Arrange every line of the records below as a numbered list, skipping any blank lines. Omit the pictures.
▬▬▬▬▬▬▬▬▬▬
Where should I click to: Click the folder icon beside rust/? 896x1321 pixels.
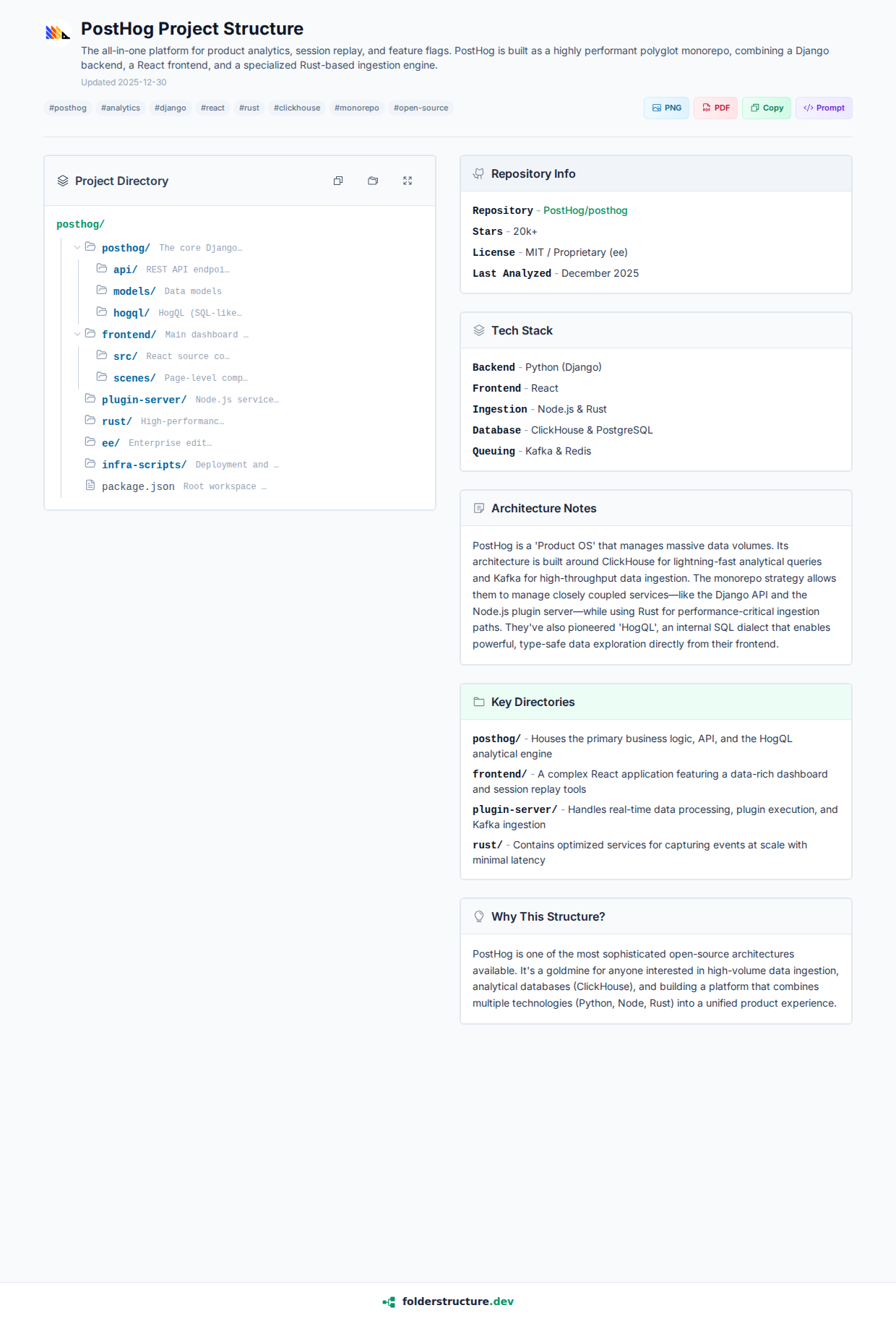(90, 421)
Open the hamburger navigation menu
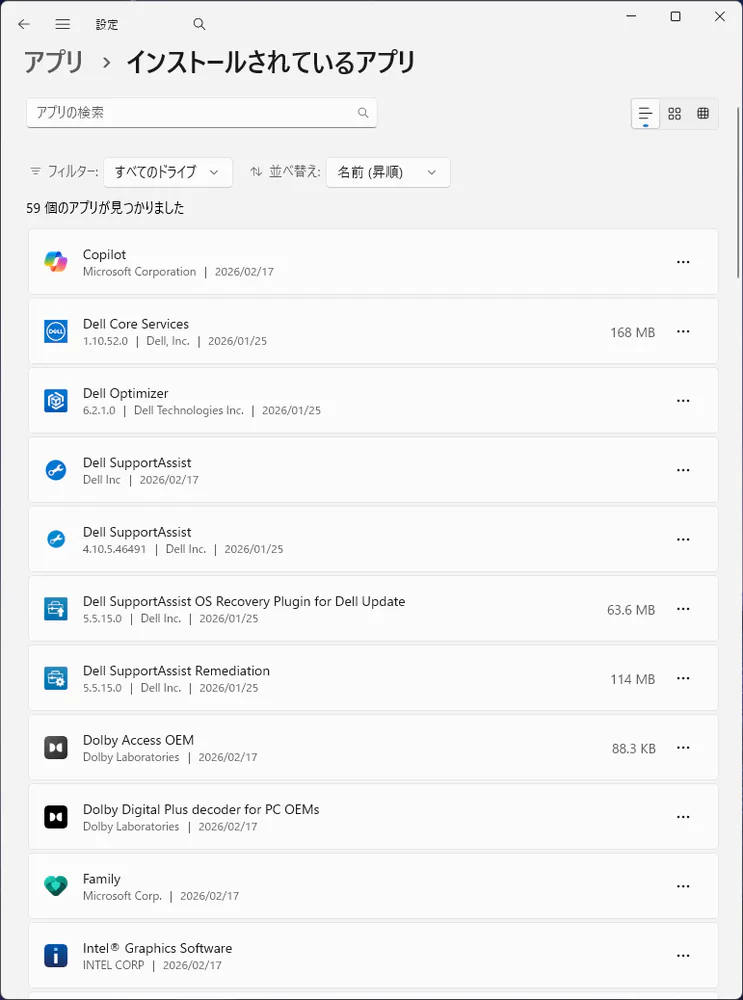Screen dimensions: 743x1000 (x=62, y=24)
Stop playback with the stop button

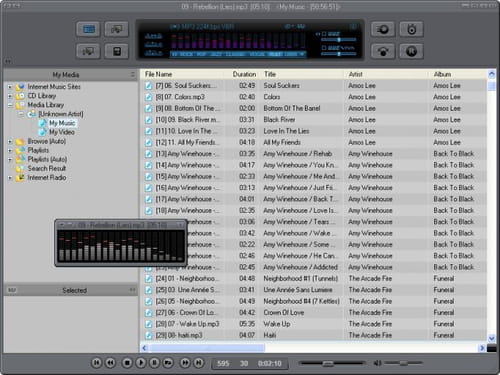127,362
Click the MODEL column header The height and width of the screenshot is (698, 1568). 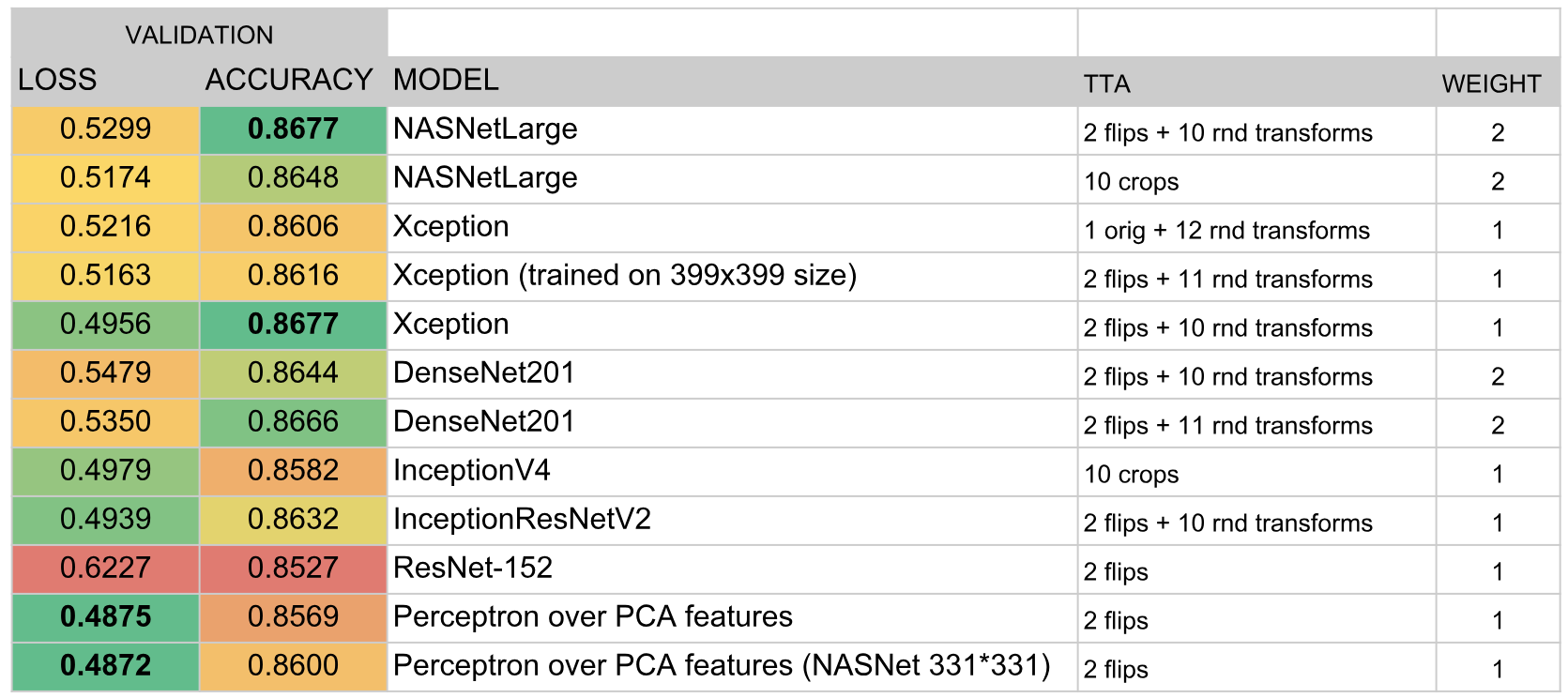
▬▬▬▬▬▬▬▬▬▬
* _THE REPLY_
1. Where should I click to: Click the folder icon beside rust/? 896x1321 pixels.
2. (90, 421)
3. Open the hamburger navigation menu
4. Screen dimensions: 743x1000 (x=62, y=24)
5. Stop playback with the stop button
6. 127,362
7. Click the MODEL column header The height and width of the screenshot is (698, 1568). 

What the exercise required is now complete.